2005年1月1日土曜日

ニワトリ号一番のり

新年明けましておめでとうございます。今年は酉年だということですので、ちょっと鶏に関係するものをご紹介しましょう。

『ニワトリ号一番のり』は、詩人としても知られているジョン・メイスフィールドによって書かれた海洋冒険もので、十九世紀帆船の旅というのがどういうものであったか、実に活き活きと描写する名著であります。今は船旅もさほどではないのでしょうが、なにしろティークリッパーの時代です。スエズ運河を使えば紅海から地中海までまっすぐ突っ切れるところを、アフリカは喜望峰まわりで二度赤道を越える長旅を余儀なくされました。その船旅の途中、事故により船を放棄せざるを得なくなった船員達が、ボートでの漂流の後に得るものとは —。ああ、これ以上はもうしゃべらない。だって、読む楽しみがなくなってしまいますからね。

ティークリッパーというのはなにかといいますと、中国からはるばるイギリスまで茶葉を運ぶ帆船のことなんですね。有名どころでいえばカティサークなんかがまさにそれで、ティークリッパー中のティークリッパーといっていいと思います。今ではウィスキーの銘柄で有名ですが、本来はお茶に関するものだったのですね。

さてさて、なんでウィスキーにカティサークの名前がついたかという由来を見ますと、

英国における帆船は発見と冒険、そして帝国時代を象徴するもので、中でも1869年進水のカティサーク号は、お茶を中国から運ぶティー・クリッパー・レースで大活躍し、世界最速の船として快速ぶりを発揮していた。

なんてことが書かれています。ティー・クリッパー・レース! そう、『ニワトリ号一番のり』の舞台こそは、このティー・クリッパー・レースであるのです。その年一番の新茶をイギリスはロンドンにいち早くもたらした船こそが勝者であり、莫大な報償と名誉を得たと聞きます。屈強な、一癖も二癖もある海の男達が、苦難に立ち向かい、苦境を乗り越えて勝ち取るものとは果たして名誉であるのか、それとも苦い敗北であるのか。そればかりは実際に読んで確かめていただきたいものと思います。

『ニワトリ号一番のり』は、冒険、競争、ロマンがこれでもかとつまった、傑作中の傑作です。出版されたのは1967年と、私が生まれるよりも前のことですが、今も買うことができるのですね。

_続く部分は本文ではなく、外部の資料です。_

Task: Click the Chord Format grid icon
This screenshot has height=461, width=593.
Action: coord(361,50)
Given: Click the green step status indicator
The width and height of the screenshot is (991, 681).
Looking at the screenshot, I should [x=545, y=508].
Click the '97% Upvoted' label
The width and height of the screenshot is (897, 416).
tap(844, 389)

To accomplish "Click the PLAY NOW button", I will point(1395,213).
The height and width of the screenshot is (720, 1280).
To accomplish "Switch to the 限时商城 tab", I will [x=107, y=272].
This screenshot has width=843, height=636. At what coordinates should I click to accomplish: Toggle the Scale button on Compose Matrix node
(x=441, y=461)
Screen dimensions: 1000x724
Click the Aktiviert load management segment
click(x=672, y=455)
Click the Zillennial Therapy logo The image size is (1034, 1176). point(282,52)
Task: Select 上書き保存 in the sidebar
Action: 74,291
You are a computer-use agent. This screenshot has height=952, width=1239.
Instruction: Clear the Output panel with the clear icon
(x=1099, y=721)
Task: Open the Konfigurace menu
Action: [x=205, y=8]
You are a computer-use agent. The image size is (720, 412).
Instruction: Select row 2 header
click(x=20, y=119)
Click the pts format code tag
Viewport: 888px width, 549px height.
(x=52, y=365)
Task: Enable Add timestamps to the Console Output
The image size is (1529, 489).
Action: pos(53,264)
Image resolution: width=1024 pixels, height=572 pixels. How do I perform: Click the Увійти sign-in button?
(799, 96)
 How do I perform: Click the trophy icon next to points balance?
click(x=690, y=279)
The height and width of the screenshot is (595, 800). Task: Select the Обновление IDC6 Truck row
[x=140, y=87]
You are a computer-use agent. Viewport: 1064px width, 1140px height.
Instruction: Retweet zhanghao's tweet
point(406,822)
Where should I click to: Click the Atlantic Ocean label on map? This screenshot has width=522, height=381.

こればかりは、福音館書店に感謝しなければなりません。絶版にするのは簡単ですが、それではせっかくの名著が埋もれたままになってしまいます。本にとってそれほどの不幸があるでしょうか。それを福音館書店は、四十年近くも供給体制を維持して、これはよほどのことだと思うのです。本に対する愛、その内容に対する自信がなければ、よくよくできることではないと思います。あるいは、こうして遇される本の力であるのかも知れません。よい出版者、それを支える読書家たちという理想的な状態が揃ってはじめて可能なこと、奇跡のようなことといってよいくらいのことかも知れません。

福音館書店は、そのラインナップも充実して魅力的ですが、その姿勢も実に良心的で、私が愛する出版者のひとつです。

  • メイスフィールド,ジョン『ニワトリ号一番のり』木島平治郎,寺島竜一訳 (福音館古典童話シリーズ) 東京:福音館書店,1967年。